> _Selected extract_:
--- START ---

Something I haven’t really discussed in too much detail is the fact that I am a veteran’s daughter. My father fought in Vietnam in 1968 through 1969. 68 was a bad year, although honestly, they all were bad years. His generation of service was the generation of anti military protests, of being spit on and called baby killer. There were no emotional half time reunions with my grandparents and aunts. My family was just ecstatic he came home in one piece.
Dad didn’t have a plum assignment, he was drafted into the infantry not long after high school ended.He survived his tour and left. He did not want to be a career military man. He saw and did things that have caused him nightmares. He had PTSD before they had a name for it. You never approached him from behind without announcing who you were, something my mom learned shortly into their courtship. As the years went on, and he started our family with my mom, the mental anguish stopped, only to be replaced with physical ailments related to his service, specifically stemming from his exposure to Agent Orange. First it was eczema, then diabetes. The eczema morphed into psoriasis and his arthritis was re-classified as psoriatic arthritis. His ankle, injured when he stepped out of a Huey after it landed, is now misshapen by arthritis and gout. His back is 95% arthritic and riddled with bone spurs. Dad deals with it, as most men of his generation do, by just gutting it out and continuing on. But now things are different, and I am the reason why.

--- END ---

> _Supplied material_:

--- START ---

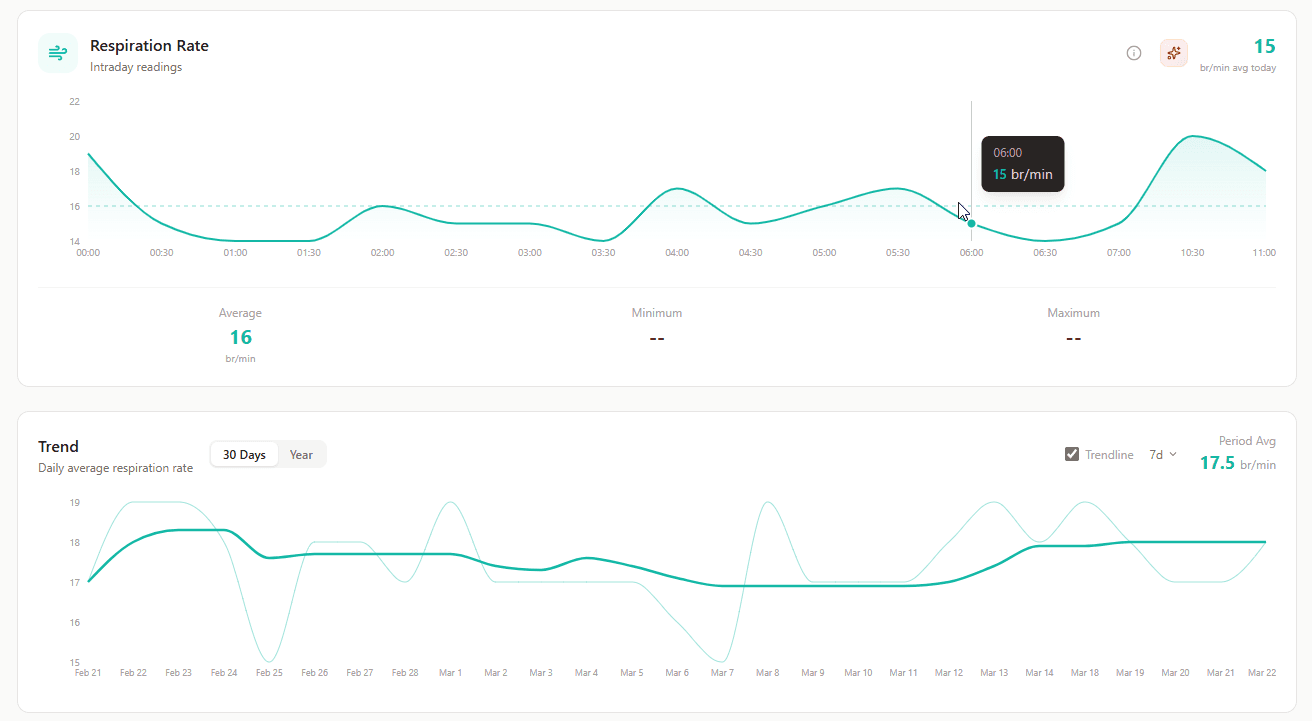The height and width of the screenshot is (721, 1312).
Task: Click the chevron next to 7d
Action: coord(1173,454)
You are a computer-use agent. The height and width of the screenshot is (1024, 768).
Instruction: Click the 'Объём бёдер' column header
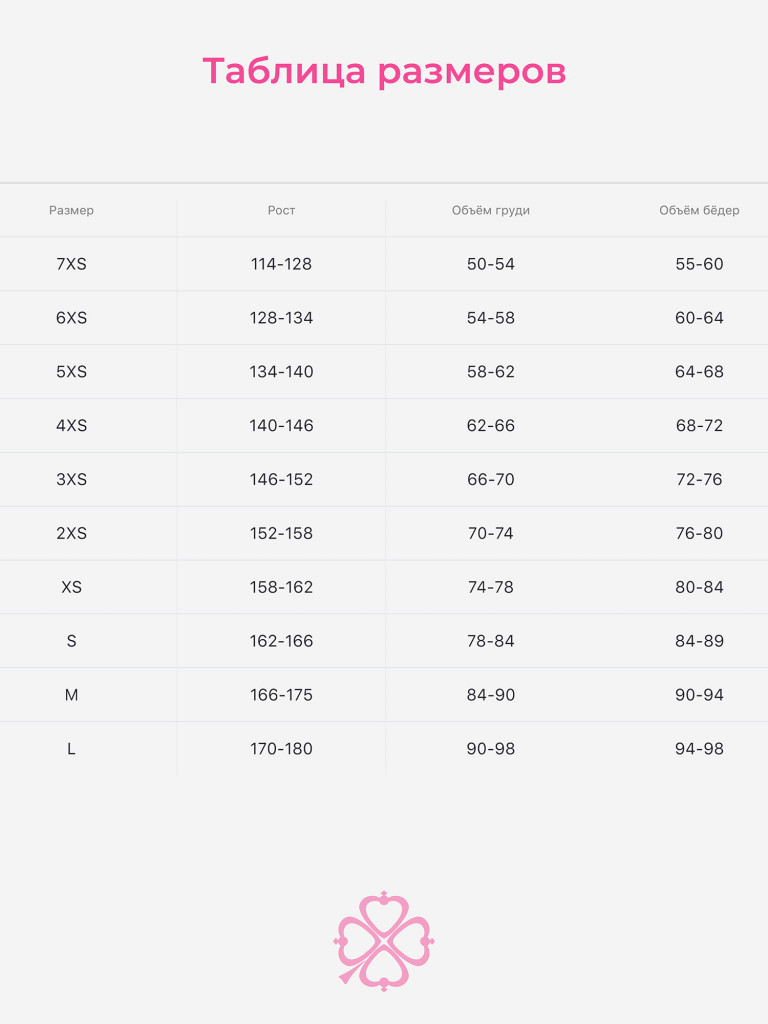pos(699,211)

--- END ---
--- START ---

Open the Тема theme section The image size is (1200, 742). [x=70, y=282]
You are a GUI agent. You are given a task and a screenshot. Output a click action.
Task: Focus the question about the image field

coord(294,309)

--- END ---
--- START ---

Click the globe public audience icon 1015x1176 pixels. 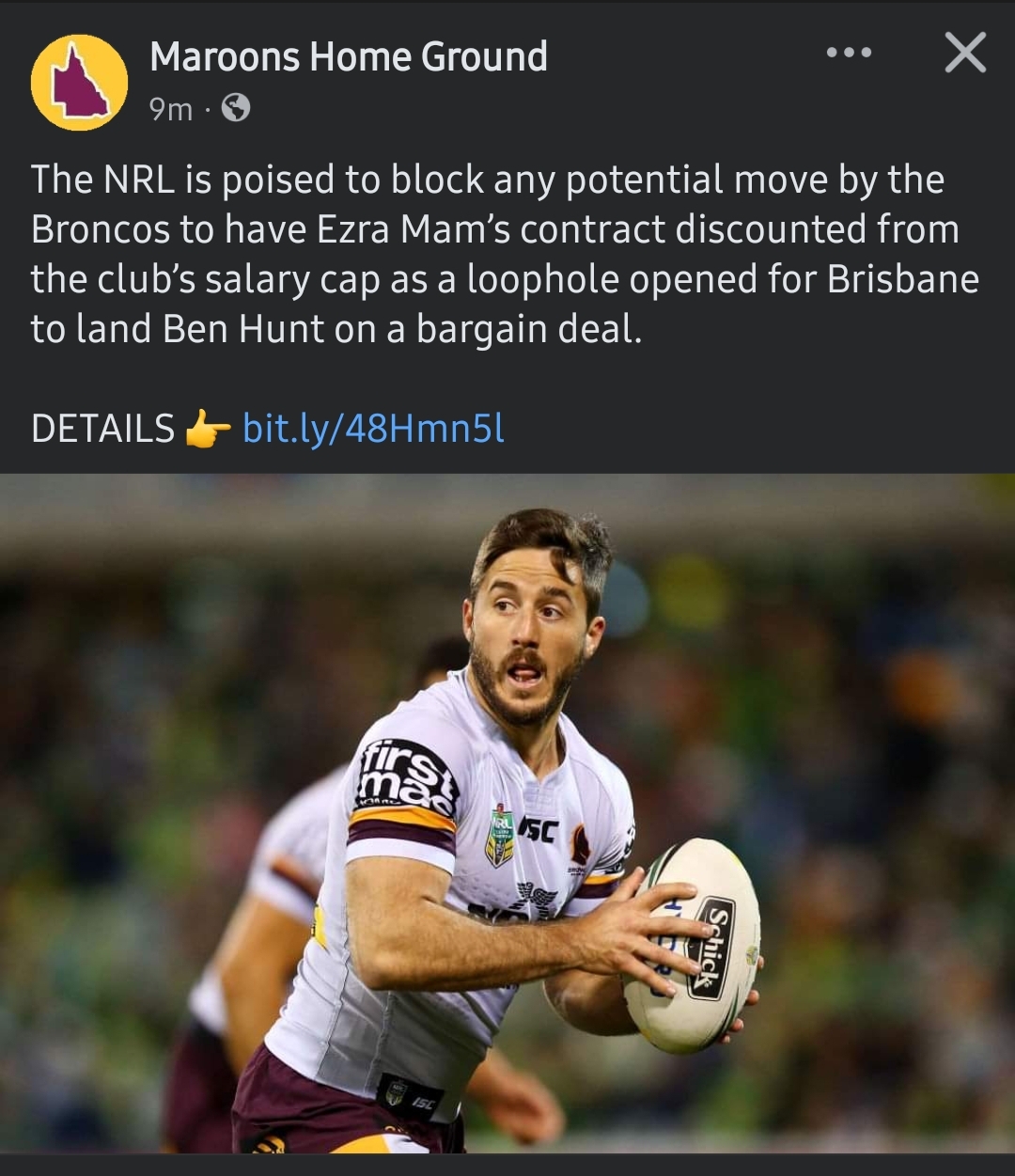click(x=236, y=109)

--- END ---

> _Work request 1_: In the piece about a veteran father, swap "protests" for "demonstrations" and give the stretch from "Something I haven’t" through "in one piece." with that change.
> _Work request 2_: Please state the years in which the father fought in Vietnam, according to the piece about a veteran father.

> _Response 1_:
Something I haven’t really discussed in too much detail is the fact that I am a veteran’s daughter. My father fought in Vietnam in 1968 through 1969. 68 was a bad year, although honestly, they all were bad years. His generation of service was the generation of anti military demonstrations, of being spit on and called baby killer. There were no emotional half time reunions with my grandparents and aunts. My family was just ecstatic he came home in one piece.

> _Response 2_: 1968 through 1969.